* TASK GOAL *
Copy out the entries that follow, unchanged.

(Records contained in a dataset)
..........

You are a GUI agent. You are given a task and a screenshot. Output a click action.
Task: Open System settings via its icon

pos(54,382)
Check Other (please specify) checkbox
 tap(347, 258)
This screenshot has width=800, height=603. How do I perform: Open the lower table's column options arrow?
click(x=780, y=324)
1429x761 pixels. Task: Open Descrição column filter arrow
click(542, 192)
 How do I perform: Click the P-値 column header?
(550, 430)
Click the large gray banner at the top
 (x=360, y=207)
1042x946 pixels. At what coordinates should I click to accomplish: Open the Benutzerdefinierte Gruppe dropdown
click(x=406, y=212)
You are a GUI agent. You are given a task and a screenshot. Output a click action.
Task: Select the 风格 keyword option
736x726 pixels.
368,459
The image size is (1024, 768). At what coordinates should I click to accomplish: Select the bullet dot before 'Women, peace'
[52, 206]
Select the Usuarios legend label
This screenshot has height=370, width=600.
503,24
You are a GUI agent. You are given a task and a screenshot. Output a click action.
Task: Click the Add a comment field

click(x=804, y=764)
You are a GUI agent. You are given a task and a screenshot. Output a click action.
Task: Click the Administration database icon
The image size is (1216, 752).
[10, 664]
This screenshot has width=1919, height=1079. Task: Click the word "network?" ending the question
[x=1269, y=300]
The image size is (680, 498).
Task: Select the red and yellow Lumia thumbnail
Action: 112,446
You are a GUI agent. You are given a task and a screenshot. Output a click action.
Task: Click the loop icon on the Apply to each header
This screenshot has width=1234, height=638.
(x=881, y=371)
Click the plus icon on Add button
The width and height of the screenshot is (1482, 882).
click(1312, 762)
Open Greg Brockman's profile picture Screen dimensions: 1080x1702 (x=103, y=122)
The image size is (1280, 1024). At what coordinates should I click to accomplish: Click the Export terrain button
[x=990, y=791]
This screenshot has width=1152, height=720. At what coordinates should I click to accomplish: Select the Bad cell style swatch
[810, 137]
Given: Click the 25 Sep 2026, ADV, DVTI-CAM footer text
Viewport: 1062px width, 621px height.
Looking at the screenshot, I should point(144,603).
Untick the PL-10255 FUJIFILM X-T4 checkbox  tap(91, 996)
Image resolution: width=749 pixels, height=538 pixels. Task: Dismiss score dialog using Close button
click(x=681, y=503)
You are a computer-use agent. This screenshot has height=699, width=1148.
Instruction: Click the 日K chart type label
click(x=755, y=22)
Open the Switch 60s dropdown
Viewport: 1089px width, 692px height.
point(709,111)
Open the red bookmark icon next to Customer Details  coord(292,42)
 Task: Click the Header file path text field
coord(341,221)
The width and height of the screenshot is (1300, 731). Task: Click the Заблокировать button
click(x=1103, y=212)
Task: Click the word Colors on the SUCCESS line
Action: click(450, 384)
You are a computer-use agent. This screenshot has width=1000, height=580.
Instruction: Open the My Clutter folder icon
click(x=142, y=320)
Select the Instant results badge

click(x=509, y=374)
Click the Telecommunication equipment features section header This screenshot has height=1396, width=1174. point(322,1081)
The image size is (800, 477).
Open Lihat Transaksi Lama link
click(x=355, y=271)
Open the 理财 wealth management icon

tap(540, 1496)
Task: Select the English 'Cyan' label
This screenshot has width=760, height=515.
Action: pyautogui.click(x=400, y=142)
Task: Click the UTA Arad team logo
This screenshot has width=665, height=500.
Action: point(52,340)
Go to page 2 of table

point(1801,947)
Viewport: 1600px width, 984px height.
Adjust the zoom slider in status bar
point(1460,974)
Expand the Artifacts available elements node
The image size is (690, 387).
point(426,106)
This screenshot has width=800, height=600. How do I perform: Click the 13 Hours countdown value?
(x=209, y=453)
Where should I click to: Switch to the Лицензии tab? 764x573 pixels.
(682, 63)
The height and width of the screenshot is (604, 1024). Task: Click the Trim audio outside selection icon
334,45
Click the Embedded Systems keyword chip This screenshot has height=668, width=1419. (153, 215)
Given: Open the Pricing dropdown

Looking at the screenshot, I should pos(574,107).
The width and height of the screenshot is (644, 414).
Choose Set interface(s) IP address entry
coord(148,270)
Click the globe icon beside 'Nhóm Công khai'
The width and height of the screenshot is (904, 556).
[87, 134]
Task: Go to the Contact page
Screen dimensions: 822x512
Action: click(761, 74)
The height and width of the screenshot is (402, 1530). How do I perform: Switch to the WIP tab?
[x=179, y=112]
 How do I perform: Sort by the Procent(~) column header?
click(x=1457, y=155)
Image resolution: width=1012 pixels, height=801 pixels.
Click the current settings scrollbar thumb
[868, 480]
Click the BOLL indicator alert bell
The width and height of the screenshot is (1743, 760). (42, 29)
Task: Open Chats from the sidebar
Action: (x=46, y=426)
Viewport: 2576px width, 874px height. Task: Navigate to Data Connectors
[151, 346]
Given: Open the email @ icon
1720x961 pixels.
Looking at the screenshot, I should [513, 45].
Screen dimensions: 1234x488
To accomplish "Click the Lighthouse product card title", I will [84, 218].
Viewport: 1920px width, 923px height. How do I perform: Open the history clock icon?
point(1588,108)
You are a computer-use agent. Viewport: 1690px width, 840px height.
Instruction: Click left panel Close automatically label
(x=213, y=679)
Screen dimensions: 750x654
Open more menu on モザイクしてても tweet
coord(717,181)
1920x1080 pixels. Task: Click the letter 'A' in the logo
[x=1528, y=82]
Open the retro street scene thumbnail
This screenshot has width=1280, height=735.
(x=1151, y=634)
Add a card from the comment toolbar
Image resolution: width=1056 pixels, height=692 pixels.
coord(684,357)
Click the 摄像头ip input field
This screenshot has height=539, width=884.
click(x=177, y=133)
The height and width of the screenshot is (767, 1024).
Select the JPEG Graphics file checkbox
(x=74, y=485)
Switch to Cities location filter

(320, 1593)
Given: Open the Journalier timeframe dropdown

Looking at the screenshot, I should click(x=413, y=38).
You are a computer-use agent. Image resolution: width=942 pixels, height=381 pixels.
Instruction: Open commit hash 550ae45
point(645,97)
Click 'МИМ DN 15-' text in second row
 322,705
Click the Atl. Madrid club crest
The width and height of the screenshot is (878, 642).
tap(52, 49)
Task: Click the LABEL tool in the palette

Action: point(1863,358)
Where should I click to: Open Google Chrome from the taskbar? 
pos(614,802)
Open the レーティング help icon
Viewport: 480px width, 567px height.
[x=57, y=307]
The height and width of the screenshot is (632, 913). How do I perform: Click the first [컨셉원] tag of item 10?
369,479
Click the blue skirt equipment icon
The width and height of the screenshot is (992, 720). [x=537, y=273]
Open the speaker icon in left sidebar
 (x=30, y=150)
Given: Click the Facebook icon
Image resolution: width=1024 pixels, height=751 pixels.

..........

* OUTPUT BELOW *
You are a GUI agent. You are given a task and a screenshot. Output a click action.
Task: Open System settings via its icon

pos(54,382)
Check Other (please specify) checkbox
 tap(347, 258)
This screenshot has width=800, height=603. How do I perform: Open the lower table's column options arrow?
click(x=780, y=324)
1429x761 pixels. Task: Open Descrição column filter arrow
click(542, 192)
 How do I perform: Click the P-値 column header?
(550, 430)
Click the large gray banner at the top
 (x=360, y=207)
1042x946 pixels. At what coordinates should I click to accomplish: Open the Benutzerdefinierte Gruppe dropdown
click(x=406, y=212)
You are a GUI agent. You are given a task and a screenshot. Output a click action.
Task: Select the 风格 keyword option
736x726 pixels.
368,459
The image size is (1024, 768). At what coordinates should I click to accomplish: Select the bullet dot before 'Women, peace'
[52, 206]
Select the Usuarios legend label
This screenshot has height=370, width=600.
503,24
You are a GUI agent. You are given a task and a screenshot. Output a click action.
Task: Click the Add a comment field

click(x=804, y=764)
You are a GUI agent. You are given a task and a screenshot. Output a click action.
Task: Click the Administration database icon
The image size is (1216, 752).
[10, 664]
This screenshot has width=1919, height=1079. Task: Click the word "network?" ending the question
[x=1269, y=300]
The image size is (680, 498).
Task: Select the red and yellow Lumia thumbnail
Action: 112,446
You are a GUI agent. You are given a task and a screenshot. Output a click action.
Task: Click the loop icon on the Apply to each header
This screenshot has width=1234, height=638.
(x=881, y=371)
Click the plus icon on Add button
The width and height of the screenshot is (1482, 882).
click(1312, 762)
Open Greg Brockman's profile picture Screen dimensions: 1080x1702 (x=103, y=122)
The image size is (1280, 1024). At what coordinates should I click to accomplish: Click the Export terrain button
[x=990, y=791]
This screenshot has width=1152, height=720. At what coordinates should I click to accomplish: Select the Bad cell style swatch
[810, 137]
Given: Click the 25 Sep 2026, ADV, DVTI-CAM footer text
Viewport: 1062px width, 621px height.
Looking at the screenshot, I should point(144,603).
Untick the PL-10255 FUJIFILM X-T4 checkbox  tap(91, 996)
Image resolution: width=749 pixels, height=538 pixels. Task: Dismiss score dialog using Close button
click(x=681, y=503)
You are a computer-use agent. This screenshot has height=699, width=1148.
Instruction: Click the 日K chart type label
click(x=755, y=22)
Open the Switch 60s dropdown
Viewport: 1089px width, 692px height.
point(709,111)
Open the red bookmark icon next to Customer Details  coord(292,42)
 Task: Click the Header file path text field
coord(341,221)
The width and height of the screenshot is (1300, 731). Task: Click the Заблокировать button
click(x=1103, y=212)
Task: Click the word Colors on the SUCCESS line
Action: click(450, 384)
You are a computer-use agent. This screenshot has width=1000, height=580.
Instruction: Open the My Clutter folder icon
click(x=142, y=320)
Select the Instant results badge

click(x=509, y=374)
Click the Telecommunication equipment features section header This screenshot has height=1396, width=1174. point(322,1081)
The image size is (800, 477).
Open Lihat Transaksi Lama link
click(x=355, y=271)
Open the 理财 wealth management icon

tap(540, 1496)
Task: Select the English 'Cyan' label
This screenshot has width=760, height=515.
Action: pyautogui.click(x=400, y=142)
Task: Click the UTA Arad team logo
This screenshot has width=665, height=500.
Action: point(52,340)
Go to page 2 of table

point(1801,947)
Viewport: 1600px width, 984px height.
Adjust the zoom slider in status bar
point(1460,974)
Expand the Artifacts available elements node
The image size is (690, 387).
point(426,106)
This screenshot has width=800, height=600. How do I perform: Click the 13 Hours countdown value?
(x=209, y=453)
Where should I click to: Switch to the Лицензии tab? 764x573 pixels.
(682, 63)
The height and width of the screenshot is (604, 1024). Task: Click the Trim audio outside selection icon
334,45
Click the Embedded Systems keyword chip This screenshot has height=668, width=1419. (153, 215)
Given: Open the Pricing dropdown

Looking at the screenshot, I should pos(574,107).
The width and height of the screenshot is (644, 414).
Choose Set interface(s) IP address entry
coord(148,270)
Click the globe icon beside 'Nhóm Công khai'
The width and height of the screenshot is (904, 556).
[87, 134]
Task: Go to the Contact page
Screen dimensions: 822x512
Action: click(761, 74)
The height and width of the screenshot is (402, 1530). How do I perform: Switch to the WIP tab?
[x=179, y=112]
 How do I perform: Sort by the Procent(~) column header?
click(x=1457, y=155)
Image resolution: width=1012 pixels, height=801 pixels.
Click the current settings scrollbar thumb
[868, 480]
Click the BOLL indicator alert bell
The width and height of the screenshot is (1743, 760). (42, 29)
Task: Open Chats from the sidebar
Action: (x=46, y=426)
Viewport: 2576px width, 874px height. Task: Navigate to Data Connectors
[151, 346]
Given: Open the email @ icon
1720x961 pixels.
Looking at the screenshot, I should [513, 45].
Screen dimensions: 1234x488
To accomplish "Click the Lighthouse product card title", I will [84, 218].
Viewport: 1920px width, 923px height. How do I perform: Open the history clock icon?
point(1588,108)
You are a computer-use agent. Viewport: 1690px width, 840px height.
Instruction: Click left panel Close automatically label
(x=213, y=679)
Screen dimensions: 750x654
Open more menu on モザイクしてても tweet
coord(717,181)
1920x1080 pixels. Task: Click the letter 'A' in the logo
[x=1528, y=82]
Open the retro street scene thumbnail
This screenshot has width=1280, height=735.
(x=1151, y=634)
Add a card from the comment toolbar
Image resolution: width=1056 pixels, height=692 pixels.
coord(684,357)
Click the 摄像头ip input field
This screenshot has height=539, width=884.
click(x=177, y=133)
The height and width of the screenshot is (767, 1024).
Select the JPEG Graphics file checkbox
(x=74, y=485)
Switch to Cities location filter

(320, 1593)
Given: Open the Journalier timeframe dropdown

Looking at the screenshot, I should click(x=413, y=38).
You are a computer-use agent. Image resolution: width=942 pixels, height=381 pixels.
Instruction: Open commit hash 550ae45
point(645,97)
Click 'МИМ DN 15-' text in second row
 322,705
Click the Atl. Madrid club crest
The width and height of the screenshot is (878, 642).
tap(52, 49)
Task: Click the LABEL tool in the palette

Action: point(1863,358)
Where should I click to: Open Google Chrome from the taskbar? 
pos(614,802)
Open the レーティング help icon
Viewport: 480px width, 567px height.
[x=57, y=307]
The height and width of the screenshot is (632, 913). How do I perform: Click the first [컨셉원] tag of item 10?
369,479
Click the blue skirt equipment icon
The width and height of the screenshot is (992, 720). [x=537, y=273]
Open the speaker icon in left sidebar
 (x=30, y=150)
Given: Click the Facebook icon
Image resolution: width=1024 pixels, height=751 pixels.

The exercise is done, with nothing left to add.